Postmodernism and post-structuralism
Postmodern philosophy is very similar to post-structuralism. Considering the two as identical or fundamentally different usually depends on personal involvement with these issues. People opposed to postmodernism or post-structuralism often bring the two together. On the other hand, proponents of these doctrines make more subtle distinctions.
Jacques Derrida, in Writing and Difference, (especially the article “Strength and meaning”), 1967, part of structuralism to better exceed it in his own theory of writing and literary invention.
The book Words and things of Michel Foucault was associated with structuralism, but the author himself has denied represent this intellectual current.
Reviews of postmodern philosophy
The method of writing used by postmodern philosophers has been virulently criticized by physicists Alan Sokal and Jean Bricmont. Alan Sokal, challenging the abusive or inappropriate use of terms from the physical and mathematical sciences in a philosophical or social context, produced a false construct from quotations from books or articles considered “postmodern”. He submitted this article to Social Text magazine, which accepted it. He revealed the trickery in a second article. This publication triggered a controversy known as the ” Sokal Affair “. The two authors of Intellectual Impostures(1997) were supported in their approach by other intellectuals and especially by the linguist Noam Chomsky and the philosopher Jacques Bouveresse. The philosophers questioned the method and argued that Alan Sokal’s physicist’s condition did not allow him to grasp the symbolic or metaphorical significance of the use of physical or mathematical terms.

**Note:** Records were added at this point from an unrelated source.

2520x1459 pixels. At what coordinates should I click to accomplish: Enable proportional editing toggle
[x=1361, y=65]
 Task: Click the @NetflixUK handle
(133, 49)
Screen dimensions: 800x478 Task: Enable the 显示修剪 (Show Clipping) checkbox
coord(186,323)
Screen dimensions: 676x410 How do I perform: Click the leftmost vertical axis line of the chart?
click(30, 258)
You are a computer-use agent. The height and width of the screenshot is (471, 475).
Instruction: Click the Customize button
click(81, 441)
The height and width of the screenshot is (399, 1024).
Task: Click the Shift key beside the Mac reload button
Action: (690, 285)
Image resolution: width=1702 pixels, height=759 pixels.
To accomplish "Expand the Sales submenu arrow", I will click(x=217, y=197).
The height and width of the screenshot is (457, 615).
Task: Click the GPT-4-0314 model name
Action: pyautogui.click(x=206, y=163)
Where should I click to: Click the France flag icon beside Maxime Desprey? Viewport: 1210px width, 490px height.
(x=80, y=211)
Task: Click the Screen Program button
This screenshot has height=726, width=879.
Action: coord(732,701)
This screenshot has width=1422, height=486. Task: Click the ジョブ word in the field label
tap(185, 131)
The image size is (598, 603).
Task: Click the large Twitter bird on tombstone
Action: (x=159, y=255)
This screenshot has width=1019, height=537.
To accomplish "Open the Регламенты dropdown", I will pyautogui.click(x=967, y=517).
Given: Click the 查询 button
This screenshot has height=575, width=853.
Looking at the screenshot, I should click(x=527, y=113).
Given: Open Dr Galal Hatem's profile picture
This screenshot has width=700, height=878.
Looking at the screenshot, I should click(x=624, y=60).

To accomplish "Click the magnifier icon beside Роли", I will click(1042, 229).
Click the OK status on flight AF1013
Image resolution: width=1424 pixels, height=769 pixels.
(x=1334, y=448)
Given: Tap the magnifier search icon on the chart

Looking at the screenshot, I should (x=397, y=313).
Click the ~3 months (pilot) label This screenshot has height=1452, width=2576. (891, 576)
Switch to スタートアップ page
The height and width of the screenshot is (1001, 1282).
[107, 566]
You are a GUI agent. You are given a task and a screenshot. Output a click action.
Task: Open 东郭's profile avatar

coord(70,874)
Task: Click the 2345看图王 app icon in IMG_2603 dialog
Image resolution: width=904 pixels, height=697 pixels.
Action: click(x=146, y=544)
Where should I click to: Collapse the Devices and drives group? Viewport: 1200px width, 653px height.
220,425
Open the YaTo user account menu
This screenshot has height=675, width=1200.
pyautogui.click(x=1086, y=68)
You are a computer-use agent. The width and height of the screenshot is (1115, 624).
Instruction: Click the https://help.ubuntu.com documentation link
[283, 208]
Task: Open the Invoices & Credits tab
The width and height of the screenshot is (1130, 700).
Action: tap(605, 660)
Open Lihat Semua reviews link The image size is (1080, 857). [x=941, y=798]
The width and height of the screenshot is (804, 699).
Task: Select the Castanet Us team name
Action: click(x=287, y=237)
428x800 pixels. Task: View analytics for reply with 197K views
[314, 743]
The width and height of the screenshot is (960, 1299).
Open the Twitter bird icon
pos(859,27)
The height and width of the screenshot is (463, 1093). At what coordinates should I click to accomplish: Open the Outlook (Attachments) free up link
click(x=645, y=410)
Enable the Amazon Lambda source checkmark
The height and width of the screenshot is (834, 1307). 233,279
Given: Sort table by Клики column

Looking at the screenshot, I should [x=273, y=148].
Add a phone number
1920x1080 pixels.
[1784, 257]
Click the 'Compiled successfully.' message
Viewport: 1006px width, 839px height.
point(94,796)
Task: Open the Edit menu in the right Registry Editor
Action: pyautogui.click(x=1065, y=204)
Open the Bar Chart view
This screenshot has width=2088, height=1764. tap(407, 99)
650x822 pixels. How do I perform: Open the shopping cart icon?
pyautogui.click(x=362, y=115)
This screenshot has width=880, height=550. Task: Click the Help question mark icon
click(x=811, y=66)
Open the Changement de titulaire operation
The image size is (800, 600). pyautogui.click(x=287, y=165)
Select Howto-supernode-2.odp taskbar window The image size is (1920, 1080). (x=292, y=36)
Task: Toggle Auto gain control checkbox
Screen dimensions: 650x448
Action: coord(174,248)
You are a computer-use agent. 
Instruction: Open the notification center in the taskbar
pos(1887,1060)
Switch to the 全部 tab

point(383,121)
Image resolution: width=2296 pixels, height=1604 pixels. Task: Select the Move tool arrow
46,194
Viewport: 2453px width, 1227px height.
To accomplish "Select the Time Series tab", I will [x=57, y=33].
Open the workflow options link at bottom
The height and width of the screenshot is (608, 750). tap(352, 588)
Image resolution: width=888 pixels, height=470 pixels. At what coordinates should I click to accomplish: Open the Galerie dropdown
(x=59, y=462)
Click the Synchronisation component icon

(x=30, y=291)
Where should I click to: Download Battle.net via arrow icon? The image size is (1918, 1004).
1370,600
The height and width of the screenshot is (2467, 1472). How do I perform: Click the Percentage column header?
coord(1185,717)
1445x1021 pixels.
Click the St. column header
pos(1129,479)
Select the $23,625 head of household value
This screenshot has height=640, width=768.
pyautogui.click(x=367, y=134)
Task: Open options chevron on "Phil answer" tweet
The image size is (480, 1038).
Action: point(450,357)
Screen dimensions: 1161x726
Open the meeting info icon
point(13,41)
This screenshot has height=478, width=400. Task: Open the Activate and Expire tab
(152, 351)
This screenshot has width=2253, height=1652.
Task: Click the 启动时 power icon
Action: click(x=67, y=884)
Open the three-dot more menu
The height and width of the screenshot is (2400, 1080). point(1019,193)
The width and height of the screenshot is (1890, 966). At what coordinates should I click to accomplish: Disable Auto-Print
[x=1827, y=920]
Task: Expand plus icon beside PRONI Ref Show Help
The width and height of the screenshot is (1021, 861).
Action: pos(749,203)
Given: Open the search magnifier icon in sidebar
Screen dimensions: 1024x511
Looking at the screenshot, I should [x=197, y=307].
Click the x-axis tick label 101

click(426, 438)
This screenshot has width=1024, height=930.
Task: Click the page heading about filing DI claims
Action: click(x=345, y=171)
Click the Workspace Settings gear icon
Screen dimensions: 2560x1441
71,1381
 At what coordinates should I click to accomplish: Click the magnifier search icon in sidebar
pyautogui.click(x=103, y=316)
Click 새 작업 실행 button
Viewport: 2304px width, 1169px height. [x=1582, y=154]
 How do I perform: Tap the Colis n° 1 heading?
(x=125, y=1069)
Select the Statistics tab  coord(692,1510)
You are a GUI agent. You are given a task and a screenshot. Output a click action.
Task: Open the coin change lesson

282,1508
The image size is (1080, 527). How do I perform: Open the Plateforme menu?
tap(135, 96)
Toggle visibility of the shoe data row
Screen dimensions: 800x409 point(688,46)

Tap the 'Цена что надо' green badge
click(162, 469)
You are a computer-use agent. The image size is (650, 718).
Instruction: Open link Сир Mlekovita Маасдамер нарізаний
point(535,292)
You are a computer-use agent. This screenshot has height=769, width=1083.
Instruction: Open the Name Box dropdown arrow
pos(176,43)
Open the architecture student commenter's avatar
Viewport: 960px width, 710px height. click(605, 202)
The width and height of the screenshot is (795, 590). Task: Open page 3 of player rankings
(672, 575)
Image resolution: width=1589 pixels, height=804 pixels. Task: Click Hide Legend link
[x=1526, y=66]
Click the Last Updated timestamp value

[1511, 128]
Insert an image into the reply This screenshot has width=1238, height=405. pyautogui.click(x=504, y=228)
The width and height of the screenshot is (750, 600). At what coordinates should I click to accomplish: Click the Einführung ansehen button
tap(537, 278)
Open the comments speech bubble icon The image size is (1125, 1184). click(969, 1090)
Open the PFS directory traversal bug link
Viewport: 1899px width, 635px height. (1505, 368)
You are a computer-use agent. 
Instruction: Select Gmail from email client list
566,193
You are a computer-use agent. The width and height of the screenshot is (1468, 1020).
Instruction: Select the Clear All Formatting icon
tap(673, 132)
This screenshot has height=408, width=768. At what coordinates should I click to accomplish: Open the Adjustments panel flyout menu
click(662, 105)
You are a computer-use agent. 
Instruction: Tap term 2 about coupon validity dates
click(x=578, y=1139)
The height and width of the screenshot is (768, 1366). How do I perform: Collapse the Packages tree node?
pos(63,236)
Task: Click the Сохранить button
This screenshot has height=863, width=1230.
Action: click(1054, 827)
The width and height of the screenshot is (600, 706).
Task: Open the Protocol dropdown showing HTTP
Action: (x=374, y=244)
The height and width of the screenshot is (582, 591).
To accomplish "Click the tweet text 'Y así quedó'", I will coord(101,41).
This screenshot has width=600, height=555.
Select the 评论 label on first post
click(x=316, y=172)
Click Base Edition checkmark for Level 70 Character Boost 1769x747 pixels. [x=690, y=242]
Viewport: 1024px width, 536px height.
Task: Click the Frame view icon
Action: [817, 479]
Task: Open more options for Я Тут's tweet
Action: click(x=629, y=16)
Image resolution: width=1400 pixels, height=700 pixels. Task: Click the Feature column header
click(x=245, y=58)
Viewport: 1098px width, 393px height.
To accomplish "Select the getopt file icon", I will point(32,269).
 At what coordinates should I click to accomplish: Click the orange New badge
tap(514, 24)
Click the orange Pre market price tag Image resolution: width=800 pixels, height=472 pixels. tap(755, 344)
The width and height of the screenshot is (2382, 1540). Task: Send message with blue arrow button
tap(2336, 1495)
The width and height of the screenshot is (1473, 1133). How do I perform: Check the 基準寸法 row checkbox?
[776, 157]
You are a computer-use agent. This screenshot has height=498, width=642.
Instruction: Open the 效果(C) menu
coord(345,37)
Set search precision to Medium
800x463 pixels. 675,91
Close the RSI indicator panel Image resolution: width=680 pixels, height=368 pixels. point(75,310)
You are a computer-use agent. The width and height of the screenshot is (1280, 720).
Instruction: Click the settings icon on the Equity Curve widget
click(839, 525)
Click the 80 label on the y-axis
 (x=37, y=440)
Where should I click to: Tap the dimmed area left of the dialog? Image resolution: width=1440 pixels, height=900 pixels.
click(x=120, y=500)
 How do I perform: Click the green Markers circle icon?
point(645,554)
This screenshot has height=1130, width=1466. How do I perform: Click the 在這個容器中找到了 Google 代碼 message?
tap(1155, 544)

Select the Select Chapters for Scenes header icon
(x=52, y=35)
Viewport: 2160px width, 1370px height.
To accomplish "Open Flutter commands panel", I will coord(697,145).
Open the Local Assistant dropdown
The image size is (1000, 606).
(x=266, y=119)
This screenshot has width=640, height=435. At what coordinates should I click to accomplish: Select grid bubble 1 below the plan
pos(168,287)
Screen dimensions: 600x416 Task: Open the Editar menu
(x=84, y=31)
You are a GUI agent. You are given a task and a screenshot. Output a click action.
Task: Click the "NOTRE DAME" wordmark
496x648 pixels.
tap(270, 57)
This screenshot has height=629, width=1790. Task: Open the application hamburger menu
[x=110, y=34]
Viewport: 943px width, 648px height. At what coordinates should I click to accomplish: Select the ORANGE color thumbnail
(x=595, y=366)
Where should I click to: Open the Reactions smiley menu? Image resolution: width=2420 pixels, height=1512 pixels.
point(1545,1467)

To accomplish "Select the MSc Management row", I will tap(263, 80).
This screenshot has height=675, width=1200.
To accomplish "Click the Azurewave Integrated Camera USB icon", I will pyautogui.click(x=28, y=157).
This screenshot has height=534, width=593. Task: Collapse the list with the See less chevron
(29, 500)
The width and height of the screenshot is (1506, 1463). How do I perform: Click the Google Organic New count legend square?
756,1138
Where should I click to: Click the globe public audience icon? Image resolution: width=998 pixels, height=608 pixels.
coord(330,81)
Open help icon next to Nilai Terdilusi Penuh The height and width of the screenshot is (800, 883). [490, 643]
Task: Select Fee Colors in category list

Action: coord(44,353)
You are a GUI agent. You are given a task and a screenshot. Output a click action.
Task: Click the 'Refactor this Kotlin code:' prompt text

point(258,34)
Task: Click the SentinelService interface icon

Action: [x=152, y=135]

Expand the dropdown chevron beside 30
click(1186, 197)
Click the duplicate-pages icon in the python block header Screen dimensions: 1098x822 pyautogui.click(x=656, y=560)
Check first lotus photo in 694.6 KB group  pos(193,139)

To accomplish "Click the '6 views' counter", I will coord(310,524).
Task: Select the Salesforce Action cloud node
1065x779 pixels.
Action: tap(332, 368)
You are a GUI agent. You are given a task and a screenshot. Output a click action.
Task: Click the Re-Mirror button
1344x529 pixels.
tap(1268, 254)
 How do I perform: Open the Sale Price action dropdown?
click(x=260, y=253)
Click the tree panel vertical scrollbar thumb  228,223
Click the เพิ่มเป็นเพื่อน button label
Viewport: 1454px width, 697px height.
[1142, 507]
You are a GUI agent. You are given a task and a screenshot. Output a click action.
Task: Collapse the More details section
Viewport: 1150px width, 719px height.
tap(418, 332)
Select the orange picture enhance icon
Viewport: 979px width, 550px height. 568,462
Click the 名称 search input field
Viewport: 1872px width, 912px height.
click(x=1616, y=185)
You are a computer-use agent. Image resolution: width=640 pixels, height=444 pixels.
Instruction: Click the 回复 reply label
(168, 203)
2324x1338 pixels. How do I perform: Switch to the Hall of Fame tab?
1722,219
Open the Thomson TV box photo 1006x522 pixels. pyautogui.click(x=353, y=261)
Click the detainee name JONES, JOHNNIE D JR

Bruno Latour publishes in 1991 We have never been modern: Symmetrical anthropology essay by inscribing himself in a philosophical tradition that he describes as ” non-modern “, as opposed to modern and postmodern.
Physicists Also criticized Sokal and Bricmont by reminding them that it was from the very field of physics that some of the most relativistic or paradoxical conceptions of the world were born, which were later relayed by postmodernism. Thus, a collection of quotes from the founders of modern physics, including Niels Bohr with his principle of complementarity and other members of the Copenhagen School, showed that the crisis of world interpretation expressed in postmodernism was not the creation of some non-specialists but the reflection of a real disarray as to the interpretation of reality.
Critics claim that postmodernism is nonsensical or self-contradictory.